CALLER: Yes, let's -- let's hear the Rush psychology.

RUSH: For 50 years, black people in this country have been told by elected Democrats that Republicans and conservatives are racists, sexists, bigots, and homophobes; that they have no desire for them to become equal or progress economically -- and then you couple that with ministers like Farrakhan and Jeremiah Wright reinforcing what other black leaders like Al Sharpton and Jesse Jackson do, and it all becomes very simple. They have been scared to death. Black voters have been told for 50 years that their lives will be ruined if they vote for Republicans, because Republicans don't care about them. When you vote out of fear, it's the same thing the Democrats have done with elderly people, our seasoned citizens and Social Security.

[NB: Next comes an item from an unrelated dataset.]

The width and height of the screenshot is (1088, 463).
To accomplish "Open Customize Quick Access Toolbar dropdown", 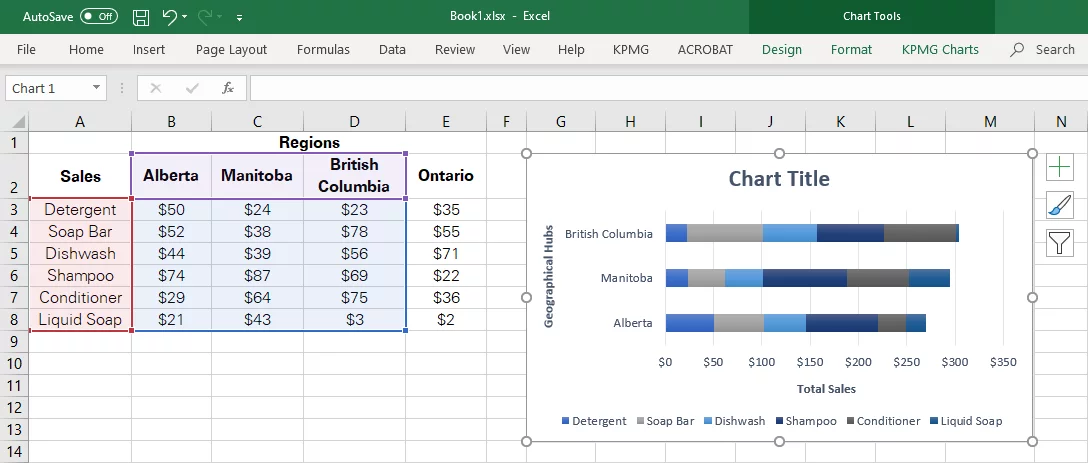I will [239, 17].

It's almost predictable that every election cycle, the Democrats, somebody, will predict or tell old people -- with phone calls, robophone calls, push polling or even blatantly out in the open -- senior citizens that Republicans want to take back their Social Security.

I remember in 1988. I was in Sacramento, California, and Alan Cranston (the Senator from California then) was telling people on television out there, Republicans wanted to kick senior citizens out of their homes if Reagan was reelected. Now, if you're a senior citizen and you don't pay a whole lot of attention and you hear that and you're a Democrat and you have party loyalty going into this and you hear Cranston say that, and all you have is your Social Security; you're not going to take the chance that Cranston's wrong, because if he's telling you, "He's in the Senate. Why, he's a powerful man. He's a United States senator!" If he's telling you that Republicans will kick you out of your house or take your Social Security away, you're not going to take the chance that he's wrong. It's the same thing with the black population here. For 50 years they have been lied to. They have been made to live in fear of Republicans. It's gotten to the point here, Fred -- this is undeniable.

Black people in this country who have achieved great things without going through the Democrat Party civil rights prescriptions to do so -- and I can give you a host of names if you want -- are routinely savaged and destroyed or at least attempts are made to destroy them, as Uncle Toms. For example, Clarence Thomas, Shelby Steele. There are a number of highly accomplished black people who have become Republicans, and they are held out as traitors. How can you explain it otherwise when young black kids are told in school if they learn to do well on tests, they're being "too white"? Who's telling them this? It isn't us. It's the Democrat Party and its agents. All I'm trying to do is make it easy for the superdelegates, here. They know they got a problem. The problem is that Obama cannot win. But they are afraid to pull the nomination from him because he's getting 80% of the black vote; and they think the black vote will not show up in November and vote Democrat, and I'm simply trying to tell them that there's a 50-year history of showing that they have done far worse.

I mean, what worse can you do than destroy the black family with welfare, that didn't work, and took the place of the father and the husband? What more can you do to black people than destroy their family? And Democrats still vote for them. I have said on this program for countless years, countless times: If it were me, and I've been holding out hope and listening to the promises of a political party for 50 years -- and after all those 50 years I'm still complaining and whining about same circumstances I was in 50 years ago -- I'd begin to question my vote. "Wait a minute. You know, you guys keep promising these things, and nothing ever happens. You keep blaming the Republicans for my problems. You promise you're going to fix 'em, and then you forget us after the election. I think you're taking us for granted." I would start to question it. But that hasn't happened. It has not happened. The Democrat Party is perceived in the minds of 80 to 90% of the black population, as its only hope. This is the result of fear that's been instilled. So, this little litany of things I said to try to assure the superdelegates that they could do what they want without any fear whatsoever, blacks will leave them; is unarguable. It's pure, 100% fact.